BENGALURU (Reuters) - The Philippine central bank will keep its key policy rate unchanged on Thursday, according to a Reuters poll of economists who now expected the first rate cut to come in the final quarter of this year.

Annual inflation rose for the third straight month in April, to 3.8% from 3.7% in March. While it stayed within the central bank's 2-4% target range, Bangko Sentral ng Pilipinas (BSP) and economists expect risks to remain tilted toward the upside.

That suggests BSP may be reluctant to reduce its interest rate ahead of major central banks, notably the Fed, which is expected to make its first cut in September.

All 23 economists in the May 7-13 Reuters poll forecast the BSP to keep its overnight borrowing rate unchanged at 6.50% on May 16. The survey also rates were expected to stay there at least end-September.

"We expect the pause in rates to be extended at the meeting. Headline CPI inflation prints have been moving higher and are edging closer to 4% - the upper end of the BSP inflation target range," noted Derrick Kam, Asia economist at Morgan Stanley.

"However, the central bank had already taken the recent inflation dynamics into consideration at their last meeting and hence the recent run of data should not be a surprise that would prompt the central bank to hike."

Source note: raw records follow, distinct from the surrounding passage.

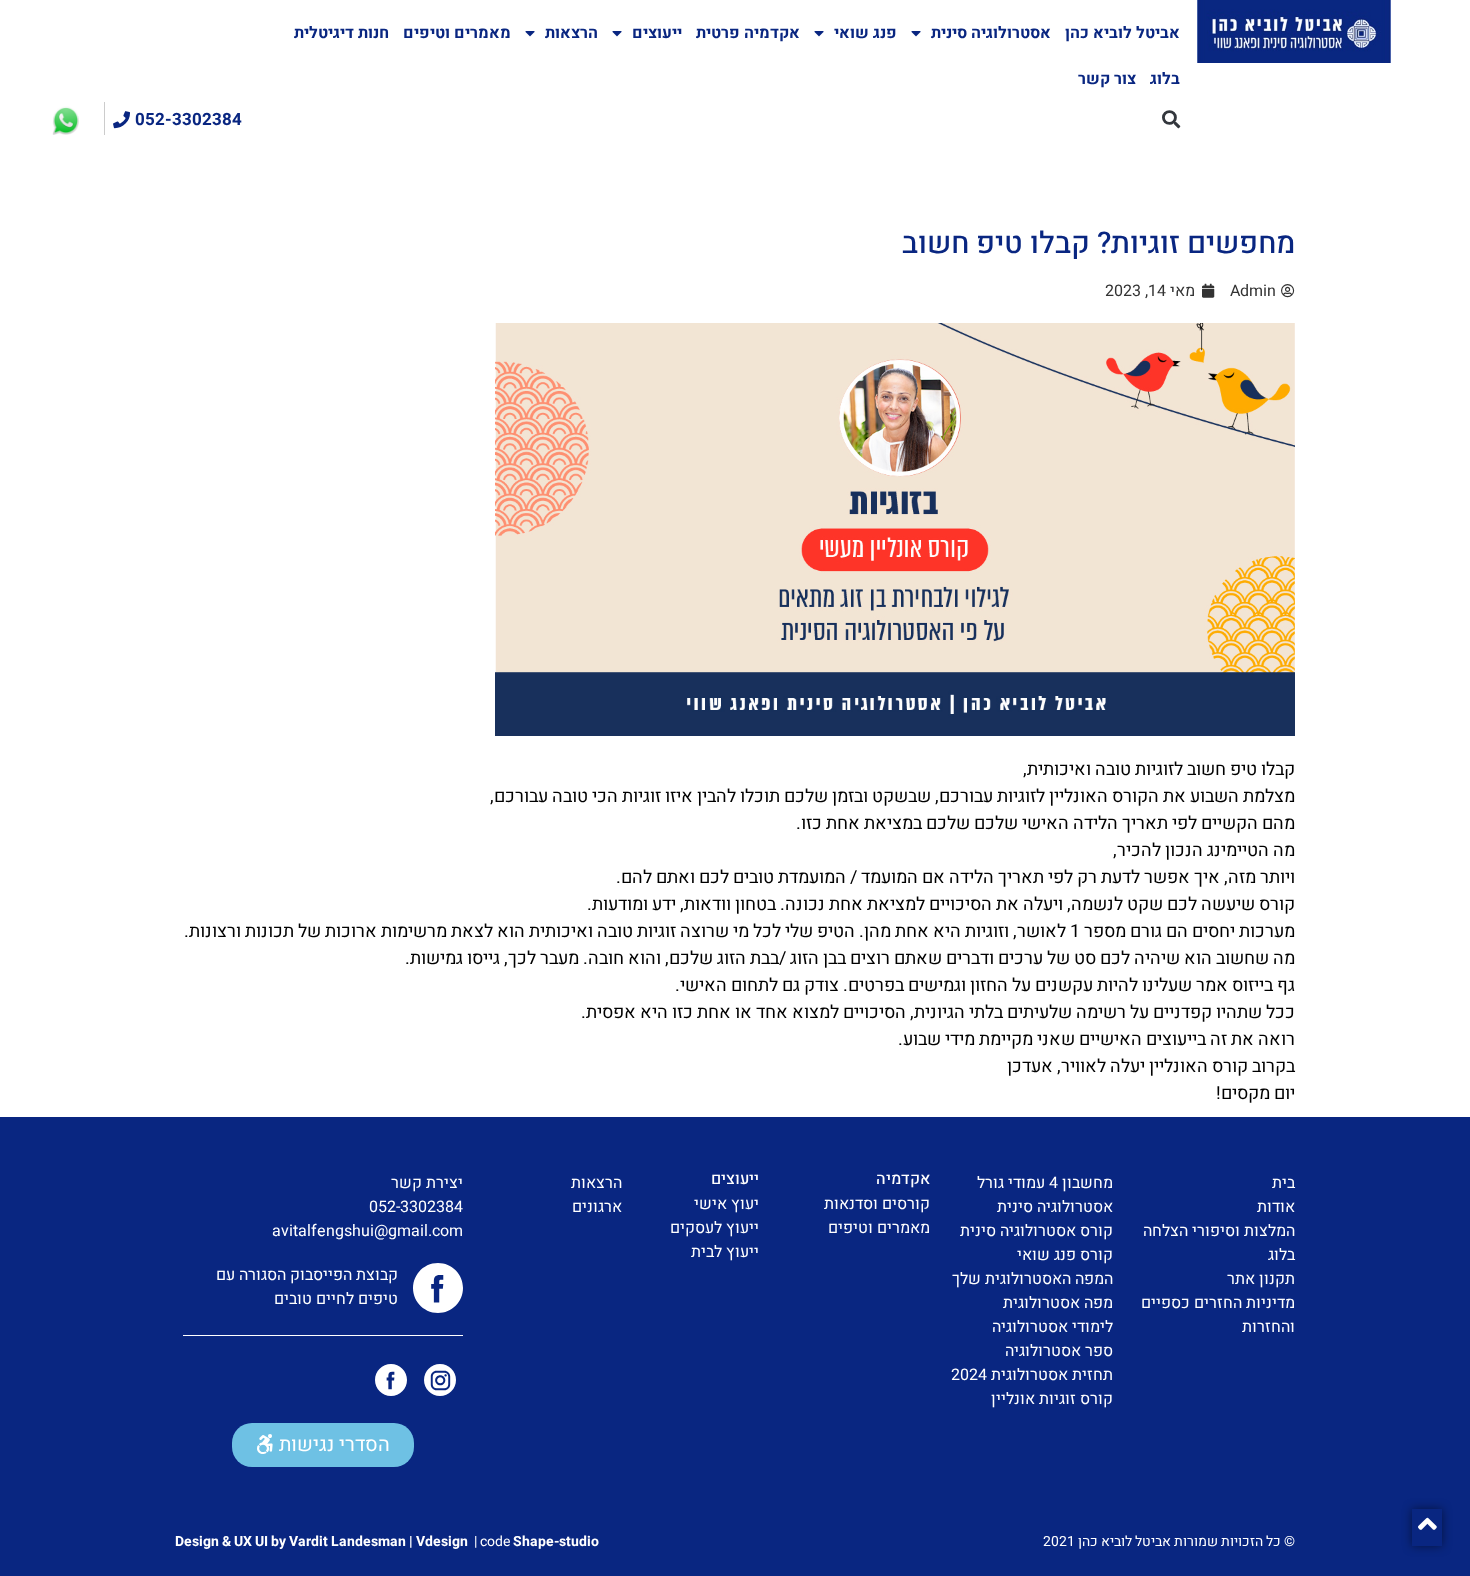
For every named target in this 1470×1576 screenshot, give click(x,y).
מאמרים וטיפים (457, 33)
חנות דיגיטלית (341, 33)
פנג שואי (865, 33)
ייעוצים (657, 33)
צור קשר (1107, 79)
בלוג (1165, 79)
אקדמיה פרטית (748, 33)
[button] (1170, 118)
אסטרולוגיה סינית (991, 33)
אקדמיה (903, 1179)
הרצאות (571, 33)
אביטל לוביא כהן (1122, 33)
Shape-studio (556, 1541)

Median forecasts showed interest rates on hold until the end of the third quarter, followed by 50 basis points of cuts in the fourth quarter to end the year at 6.00%.

Among those with end-year forecasts, eight of 18 economists saw the policy rate at 6.00%, three expected rates at 6.25%, three said 5.50% and one said 5.75%. Three predicted no change from 6.50%.

Still, a significant minority, eight of 19 economists, expected the central bank to make the first cut next quarter.

Despite the highest rates since June 2007, the Philippine peso is down about 4% against the U.S. dollar for the year.

"The odds of a rate hike is low even though there is a certain discomfort that the Philippine peso reached close to the 58 PHP/USD psychological threshold in late April... the recent weakening of the peso will also prompt the BSP to keep rates at the current level," wrote Sarah Tan economist at Moody's.